Adjustment of $45 to deferred revenues in order to fair value unearned revenue. The deferred revenue represents the net adjustment necessary to present the aggregate fair value of contractual obligations to its customers at the time of acquisition.
 
  b)
The unaudited pro forma consolidated statement of operations of the Company includes consolidated operations for the 12 months ended June 30, 2011 of the Company and operations for the 12 months ended September 30, 2011 of  Trusted Opinion incorporates the following assumptions and adjustments:
 
i.  
Pro forma general and administrative expenses have been adjusted to eliminate compensation and related benefit costs  for Trusted Opinion's CEO who did not join the Company. Since the Company will not operate Trusted Opinion as a business, the CEO position will not be replaced and therefore, the related cost has been eliminated in the Unaudited Pro Forma Consolidated Statement of Operations.
 
ii.  
Pro forma depreciation and amortization has been increased by $688 for the 12 months ending September 30, 2011 to reflect increase in amortization of capitalized software arising from the acquisition, over the estimated useful life of 3 years on a straight line basis, and other intangible assets over their estimated useful lives 7 years on a straight line basis.
 
iii.  
Pro forma interest expense has been reduced by $310 for the 12 months ended September 30, 2011 to reflect two adjustments for items excluded from the acquisition (a) to eliminate $110 interest expense from a loan from Shareholder, (b) to eliminate $200 of interest expense related Trusted Opinion's preferred stock.
 
  c)
The unaudited pro forma consolidated statement of operations for the 3 months ended September 30, 2011 incorporates the following assumptions and adjustments:
 
i.  
Pro forma general and administrative expenses have been adjusted to eliminate compensation and related benefit costs for Trusted Opinion's CEO who did not join the Company.
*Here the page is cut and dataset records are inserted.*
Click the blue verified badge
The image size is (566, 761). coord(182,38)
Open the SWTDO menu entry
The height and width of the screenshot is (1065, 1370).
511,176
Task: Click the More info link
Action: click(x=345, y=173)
Since the Company will not operate Trusted Opinion as a business, the CEO position will not be replaced and therefore, the related cost has been eliminated in the Unaudited Pro forma Consolidated Statement of Operations.
 
ii.  
Pro forma depreciation and amortization has been increased by $172 for the 3 months ending September 30, 2011 to reflect increase in amortization of capitalized software arising from the acquisition, over the estimated useful life of 3 years on a straight line basis, and other intangible assets over their estimated useful lives 7 years on a straight line basis.
 
iii.  
Pro forma interest expense has been reduced by $46 for the 3 months ended September 30, 2011 to eliminate interest expense from a loan from Shareholder. The loan was not included in the acquisition.